Orbital Congestion and Space Debris
The rapid increase in satellite numbers raises serious sustainability concerns. By 2030, more than 50,000 satellites could be in orbit, alongside tens of thousands of tracked debris objects. The ITU’s 2023 resolution on sustainable use of spectrum and orbits calls for deorbiting satellites within 25 years of mission completion. Yet compliance remains uneven, allowing debris to accumulate faster than it is removed and increasing collision risks.
Why Governance Will Decide the Outcome
The success of megaconstellations ultimately depends on whether global rules can balance innovation with equity and sustainability. Without stronger coordination and binding standards, competition for spectrum and orbits could turn destabilising, rendering parts of near-Earth space unusable. For countries like India, participating actively in shaping these rules is crucial. Decisions made now will determine whether outer space remains a shared global commons or evolves into a domain dominated by a few early movers.
What to Note for Prelims?
- Role of ITU in spectrum and orbital slot allocation.
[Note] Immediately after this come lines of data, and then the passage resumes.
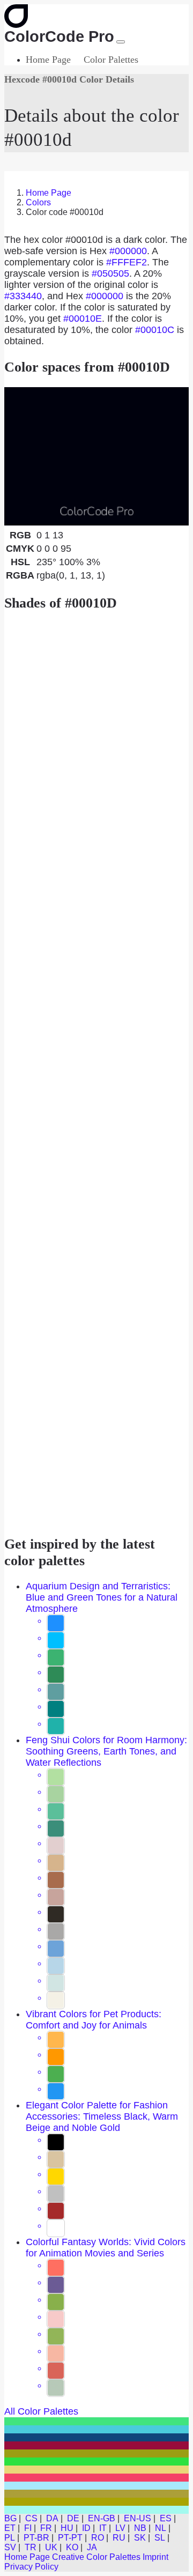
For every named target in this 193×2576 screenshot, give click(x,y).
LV (120, 2528)
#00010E (82, 318)
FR (46, 2528)
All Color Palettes (41, 2411)
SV (10, 2547)
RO (97, 2537)
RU (119, 2537)
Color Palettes (111, 59)
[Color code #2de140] (96, 2461)
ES (166, 2518)
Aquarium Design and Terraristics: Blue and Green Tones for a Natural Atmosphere (101, 1597)
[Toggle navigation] (120, 41)
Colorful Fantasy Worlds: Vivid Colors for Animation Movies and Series (105, 2248)
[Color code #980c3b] (96, 2445)
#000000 (128, 251)
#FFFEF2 (126, 262)
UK (51, 2547)
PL (9, 2537)
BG (10, 2518)
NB (140, 2528)
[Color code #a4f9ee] (96, 2510)
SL (159, 2537)
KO (72, 2547)
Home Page (48, 59)
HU (67, 2528)
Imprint (155, 2557)
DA (52, 2518)
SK (140, 2537)
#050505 (110, 273)
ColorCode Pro (59, 36)
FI (28, 2528)
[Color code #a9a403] (96, 2502)
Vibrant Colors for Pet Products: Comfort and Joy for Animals (93, 2020)
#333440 (23, 296)
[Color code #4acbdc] (96, 2429)
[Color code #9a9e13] (96, 2453)
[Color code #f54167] (96, 2478)
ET (10, 2528)
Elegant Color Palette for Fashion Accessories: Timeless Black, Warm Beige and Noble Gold (102, 2116)
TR (30, 2547)
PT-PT (70, 2537)
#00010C (154, 329)
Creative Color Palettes (96, 2557)
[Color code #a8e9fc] (96, 2486)
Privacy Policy (31, 2566)
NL (160, 2528)
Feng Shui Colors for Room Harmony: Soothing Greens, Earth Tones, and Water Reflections (106, 1751)
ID (86, 2528)
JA (92, 2547)
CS (31, 2518)
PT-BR (36, 2537)
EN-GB (101, 2518)
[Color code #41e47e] (96, 2421)
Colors (38, 202)
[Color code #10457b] (96, 2437)
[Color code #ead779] (96, 2470)
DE (73, 2518)
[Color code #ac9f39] (96, 2494)
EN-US (137, 2518)
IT (103, 2528)
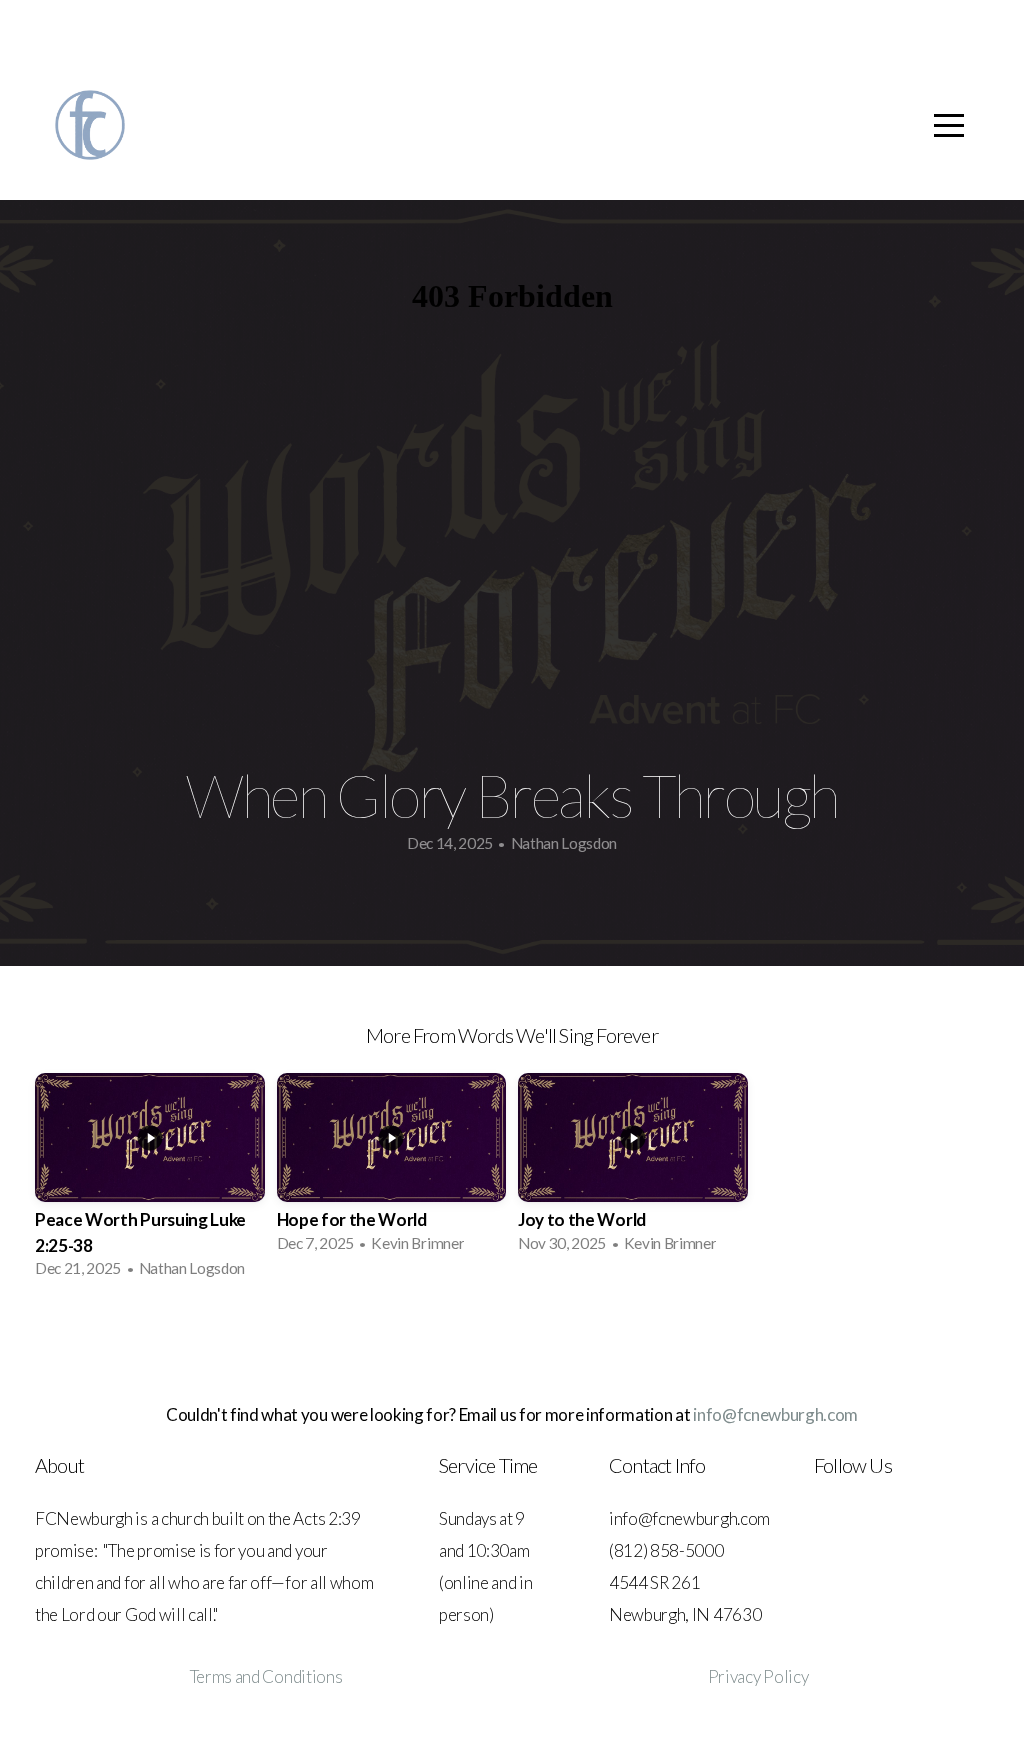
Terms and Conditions (266, 1676)
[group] (150, 1181)
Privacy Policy (758, 1676)
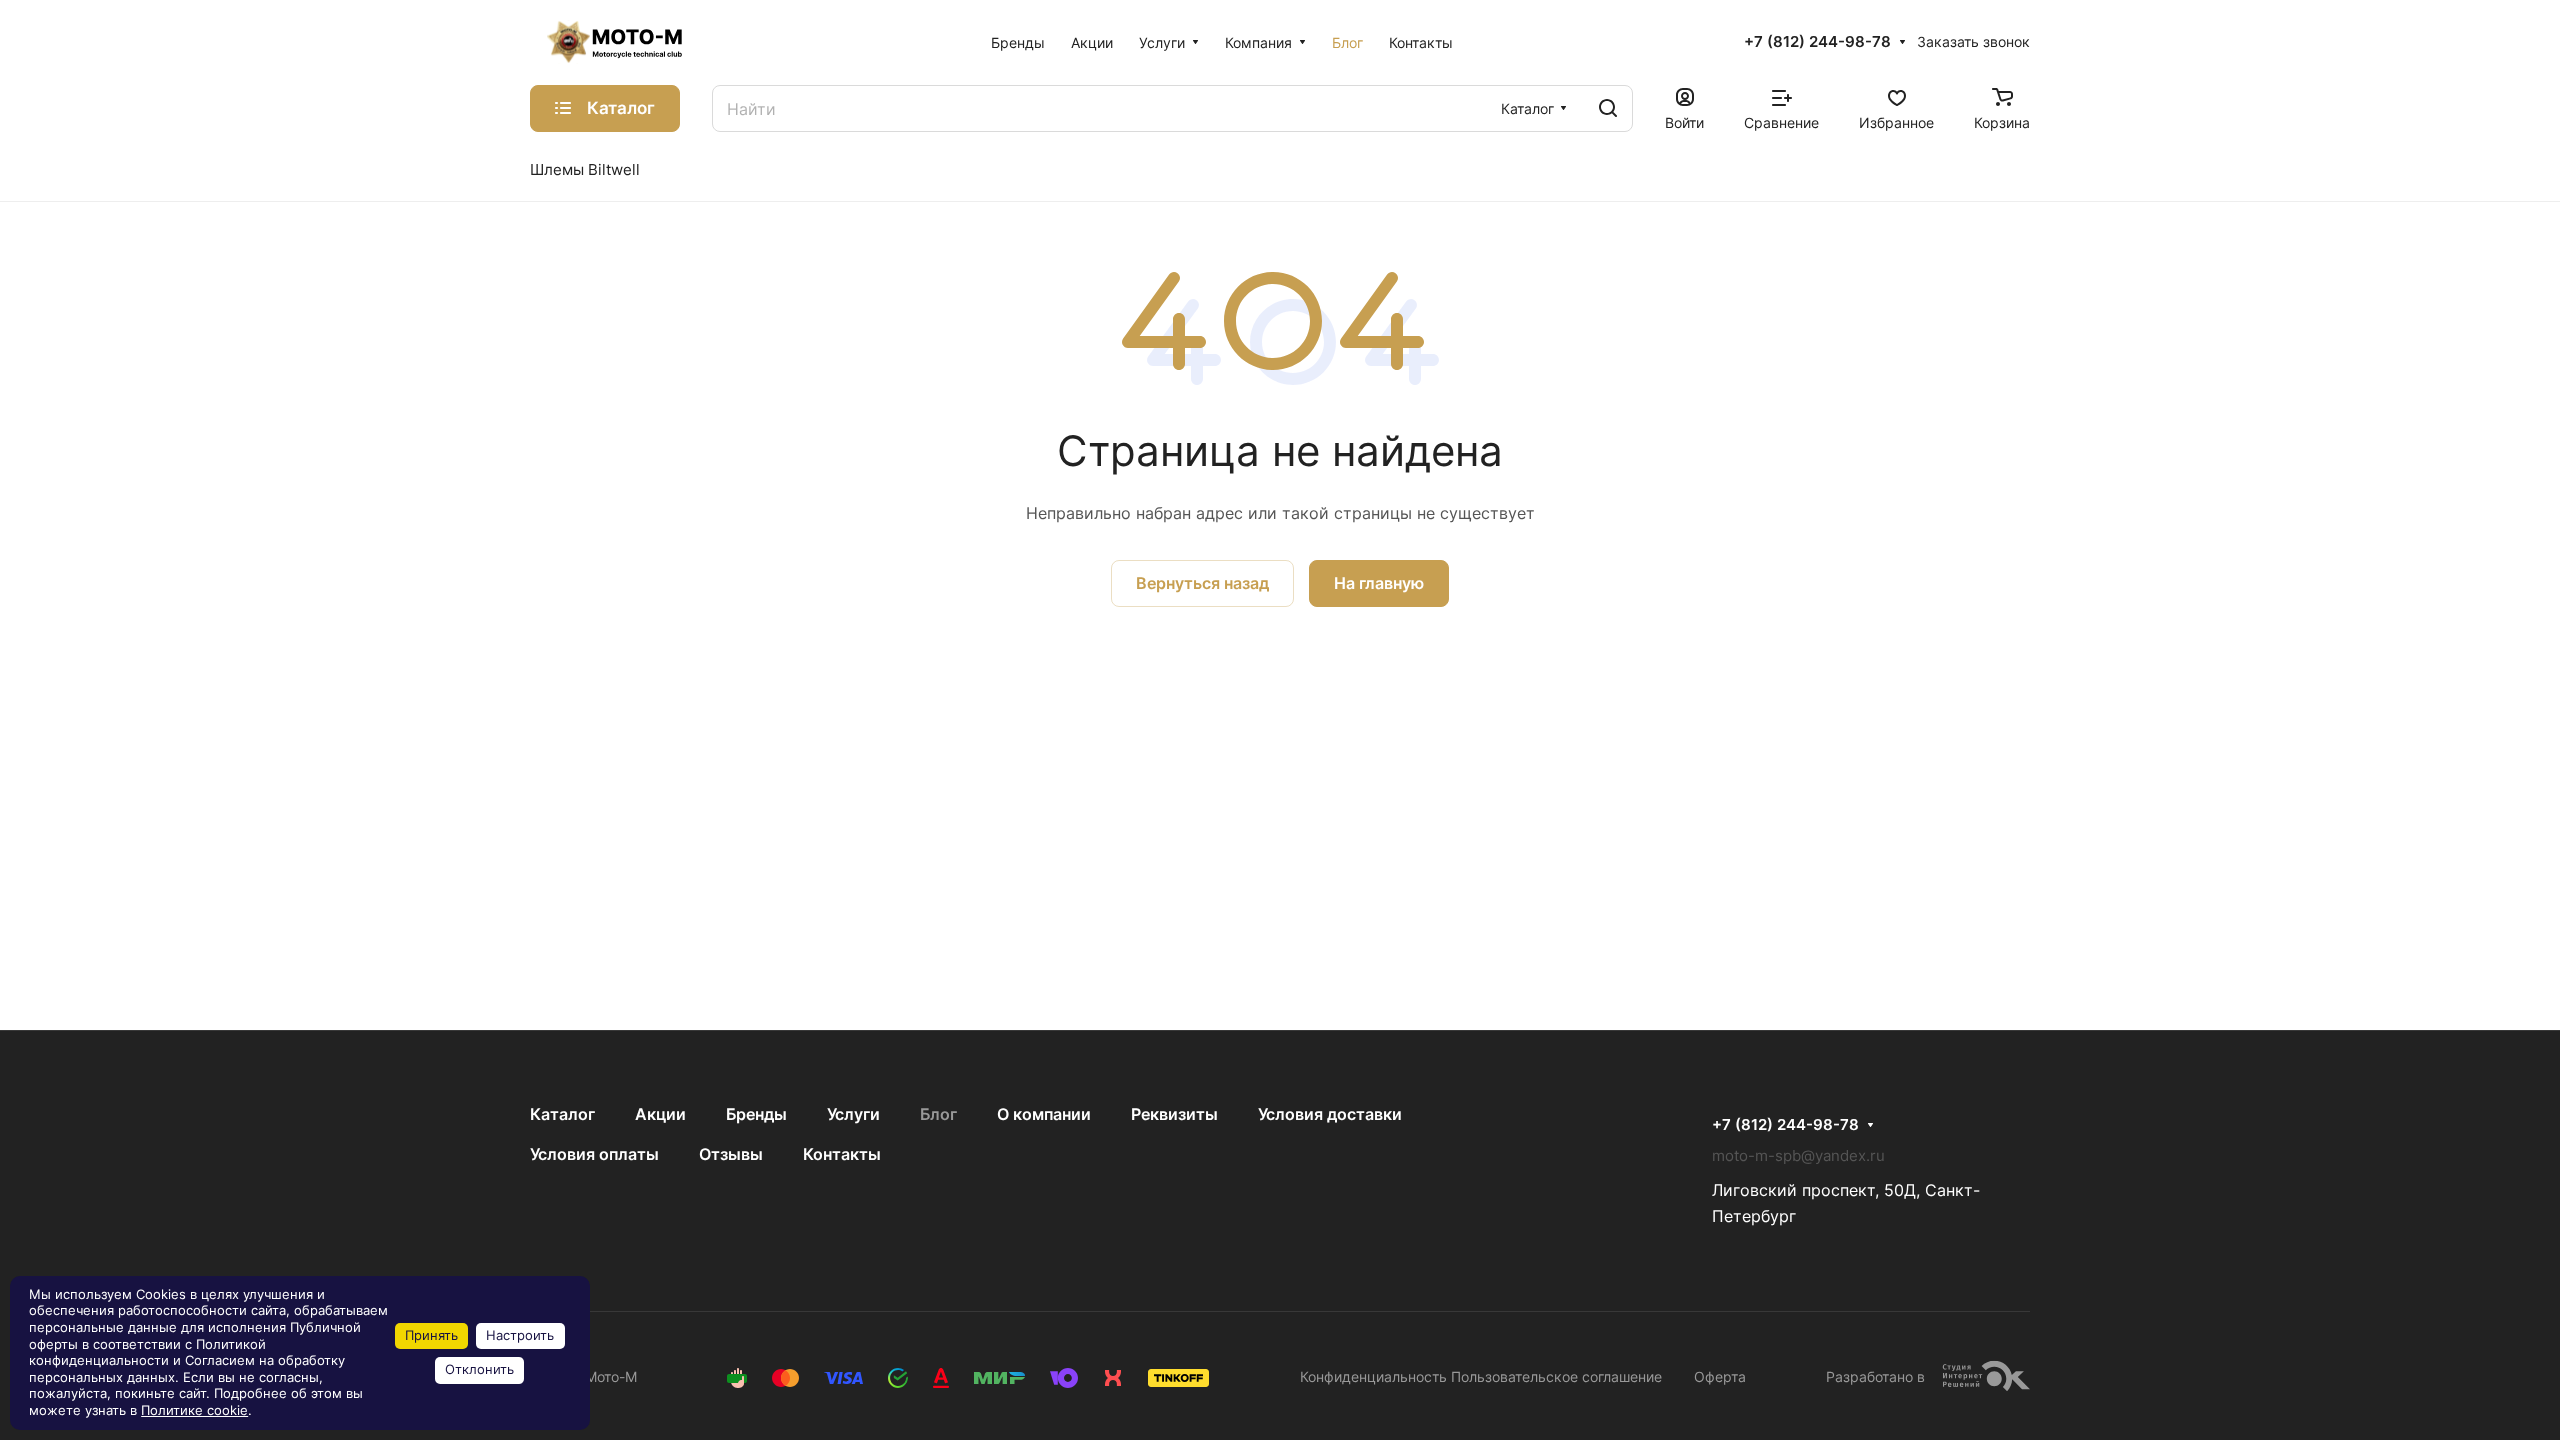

- Ku-band, Ka-band, and L-band uses.
- Difference between LEO and geostationary satellites.
- Key satellite megaconstellations: Starlink, OneWeb, Project Kuiper.
- Issue of space debris and deorbiting norms.
What to Note for Mains?
- Challenges of governing spectrum and orbital resources in the megaconstellation era.
- Link between satellite internet and the digital divide.
- Equity concerns in first-come, first-served spectrum allocation.
- India’s strategic interests in space governance.
- Need for sustainable and inclusive outer space regulation.